====== Page text
7 Jan 2020

Australia: Surveys reveal majority of former car workers unable to find decent jobs

Terry Cook

On October 20, 2017 all car production in Australia ended when General Motors-Holden closed its plant in Elizabeth, South Australia. The closure marked the end of 70 years of vehicle production in the country and destroyed the remaining 450 jobs in an industry that had once employed tens of thousands.
Just two weeks before the Elizabeth shut-down, Toyota closed its only remaining Australian production plant, located in the Melbourne suburb of Altona. A year earlier, Ford had wrapped up its remaining Australian production after a protracted period of downsizing and mass job shedding.
The ending of vehicle production was estimated to have cost a combined 50,000 jobs directly and across associated industries such as auto parts manufacturers.
The corporatised trade unions, working hand in glove with the companies and state and federal governments, Labor and Liberal alike, did everything they could to suppress widespread opposition to this destruction. Having played the major role in enforcing the gutting of jobs in the industry over the course of decades, the unions then peddled claims that “retraining” would mitigate the effects of the mass sackings.
These claims stand exposed as a fraud. Former centres of car production, such as Elizabeth in Adelaide and Broadmeadows in Melbourne, have been left mired in social crisis. Official unemployment rates are as high as 20 percent, while an entire generation of working class youth faces a future of joblessness and social misery.
Two surveys released last month reveal that the vast majority of former car workers, many of whom were employed in the industry for decades, have been unable to find alternative full-time employment, with decent wages and conditions. Instead they have been thrown into unemployment, or forced to take on precarious, low-paid casual and contract work.
The plight of the car-workers is the end product of a decades-long operation spearheaded by Labor and the unions. This began in the 1980s when the Australian Council of Trade Unions, and all of its affiliates, collaborated with the Hawke and Keating Labor governments to enforce “orderly closures,” across the car, steel and mining industries, and virtually every other sector of manufacturing.
============
[Directives]
[1] In the article on former car workers, on what date did General Motors-Holden close its plant in Elizabeth, South Australia?
[2] Copy the passage of the article on former car workers from "On October 20, 2017" to "tens of thousands." word for word.
[3] Continue the article on former car workers from the point where it stops.
====== Given data
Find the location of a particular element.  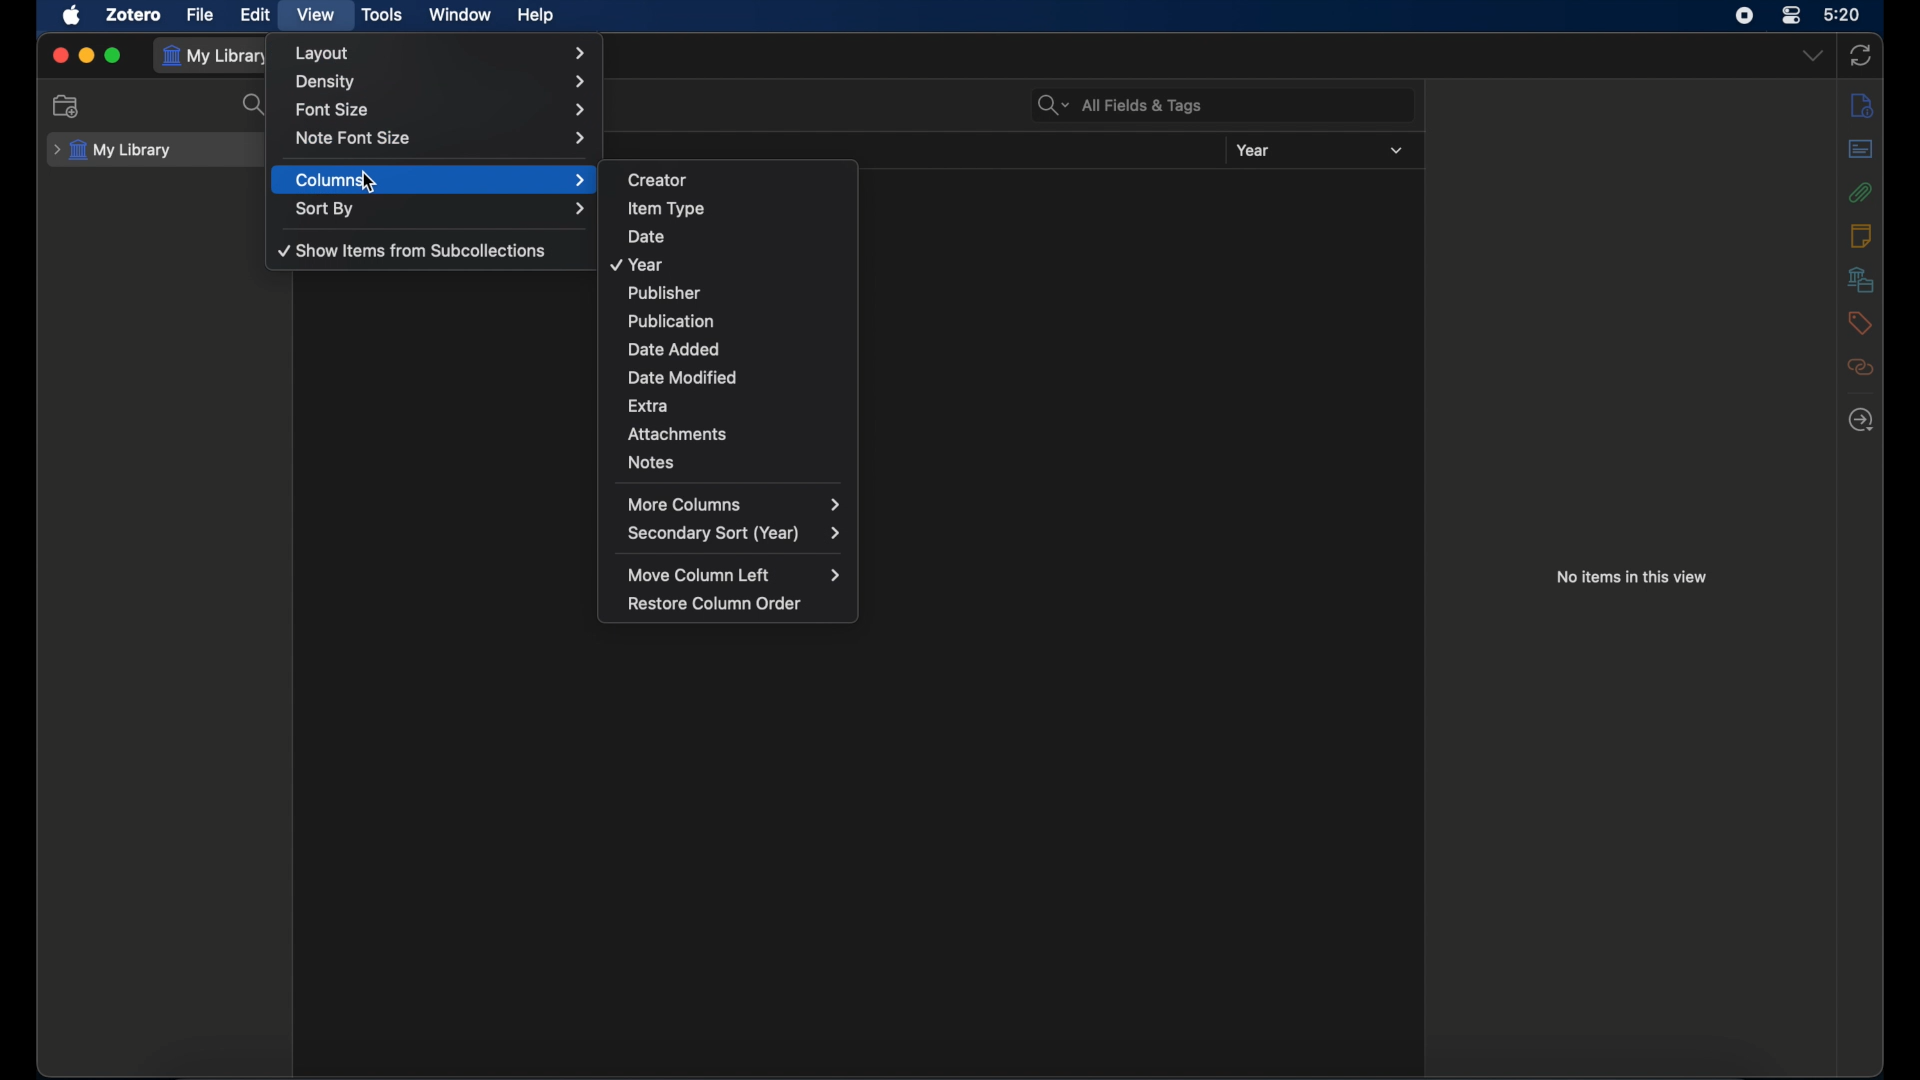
============
[Answers for the tasks]
[1] October 20, 2017

[2]
On October 20, 2017 all car production in Australia ended when General Motors-Holden closed its plant in Elizabeth, South Australia. The closure marked the end of 70 years of vehicle production in the country and destroyed the remaining 450 jobs in an industry that had once employed tens of thousands.

[3]
This policy was the logical conclusion of the nationalist and pro-capitalist program of Labor and the unions. Under conditions of the globalisation of production, they dispensed with their earlier calls for limited reforms, and became the most ardent proponents of ensuring the “international competitiveness” of their “own” national industry through a continuous offensive against jobs, wages and conditions.
The unions enforced the closure of the industry, which was spearheaded by the federal Labor government of Julia Gillard. They championed calls for multi-million dollar subsidies to the car companies, on the pretext that this would save jobs, the same time as these major corporations were engaged in relentless downsizing. On the basis of such appeals, more than $12 billion in direct government subsidies and protections were handed over to the car industry giants over the 20 years to 2013.
The unions also peddled the lie that jobs could be saved if workers agreed to endless company demands for concessions including wage freezes, lower manning levels, speedups and the surrender of rafts of working conditions. Rather than preventing the closures, the consequence of this program was that the corporations made a profit bonanza, as they, along with unions, were preparing for the final liquidation of the entire industry.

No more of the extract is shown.